(SUPPLIED INFORMATION Opens)

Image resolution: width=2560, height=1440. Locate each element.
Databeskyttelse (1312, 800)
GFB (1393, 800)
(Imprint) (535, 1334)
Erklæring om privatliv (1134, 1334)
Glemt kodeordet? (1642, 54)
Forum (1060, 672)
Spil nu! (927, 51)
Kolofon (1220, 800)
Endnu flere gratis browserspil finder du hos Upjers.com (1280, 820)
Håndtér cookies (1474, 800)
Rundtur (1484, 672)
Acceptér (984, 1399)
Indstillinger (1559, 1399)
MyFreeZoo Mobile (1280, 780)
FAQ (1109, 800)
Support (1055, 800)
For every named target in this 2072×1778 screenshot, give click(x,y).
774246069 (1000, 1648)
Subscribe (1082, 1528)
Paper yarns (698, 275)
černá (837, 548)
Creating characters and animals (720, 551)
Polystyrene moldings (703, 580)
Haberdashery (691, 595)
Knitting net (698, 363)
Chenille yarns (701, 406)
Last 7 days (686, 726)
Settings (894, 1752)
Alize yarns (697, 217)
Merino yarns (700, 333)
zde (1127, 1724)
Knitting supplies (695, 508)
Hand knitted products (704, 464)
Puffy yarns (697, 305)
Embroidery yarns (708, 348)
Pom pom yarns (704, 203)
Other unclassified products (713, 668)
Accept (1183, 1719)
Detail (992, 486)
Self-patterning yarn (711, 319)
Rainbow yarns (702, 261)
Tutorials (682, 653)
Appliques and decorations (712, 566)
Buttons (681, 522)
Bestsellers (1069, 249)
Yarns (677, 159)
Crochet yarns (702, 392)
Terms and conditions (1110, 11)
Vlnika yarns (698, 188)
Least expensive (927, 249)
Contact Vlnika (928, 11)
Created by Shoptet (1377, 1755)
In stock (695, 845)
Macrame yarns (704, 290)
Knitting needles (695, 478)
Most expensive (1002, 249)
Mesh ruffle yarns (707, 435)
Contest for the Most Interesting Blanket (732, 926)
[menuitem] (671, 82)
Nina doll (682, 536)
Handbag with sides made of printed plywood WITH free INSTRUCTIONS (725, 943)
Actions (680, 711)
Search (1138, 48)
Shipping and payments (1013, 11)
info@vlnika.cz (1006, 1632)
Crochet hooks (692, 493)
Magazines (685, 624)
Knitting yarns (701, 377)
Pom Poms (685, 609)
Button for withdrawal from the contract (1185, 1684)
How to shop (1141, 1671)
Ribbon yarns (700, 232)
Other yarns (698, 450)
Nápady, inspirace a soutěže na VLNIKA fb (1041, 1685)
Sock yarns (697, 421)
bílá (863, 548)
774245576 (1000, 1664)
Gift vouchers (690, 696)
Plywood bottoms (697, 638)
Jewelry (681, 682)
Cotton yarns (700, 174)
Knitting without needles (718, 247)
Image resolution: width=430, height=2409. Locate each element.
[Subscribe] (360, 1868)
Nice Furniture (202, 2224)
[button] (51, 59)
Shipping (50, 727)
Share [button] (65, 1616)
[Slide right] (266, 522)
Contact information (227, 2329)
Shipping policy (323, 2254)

(SUPPLIED INFORMATION Closes)

Take exactly the lines from the one containing "Alize yarns (697, 217)" through the one containing "Nina doll (682, 536)" in the data above, and output them with nothing added.

Alize yarns (697, 217)
Merino yarns (700, 333)
zde (1127, 1724)
Knitting supplies (695, 508)
Hand knitted products (704, 464)
Puffy yarns (697, 305)
Embroidery yarns (708, 348)
Pom pom yarns (704, 203)
Other unclassified products (713, 668)
Accept (1183, 1719)
Detail (992, 486)
Self-patterning yarn (711, 319)
Rainbow yarns (702, 261)
Tutorials (682, 653)
Appliques and decorations (712, 566)
Buttons (681, 522)
Bestsellers (1069, 249)
Yarns (677, 159)
Crochet yarns (702, 392)
Terms and conditions (1110, 11)
Vlnika yarns (698, 188)
Least expensive (927, 249)
Contact Vlnika (928, 11)
Created by Shoptet (1377, 1755)
In stock (695, 845)
Macrame yarns (704, 290)
Knitting needles (695, 478)
Most expensive (1002, 249)
Mesh ruffle yarns (707, 435)
Contest for the Most Interesting Blanket (732, 926)
[menuitem] (671, 82)
Nina doll (682, 536)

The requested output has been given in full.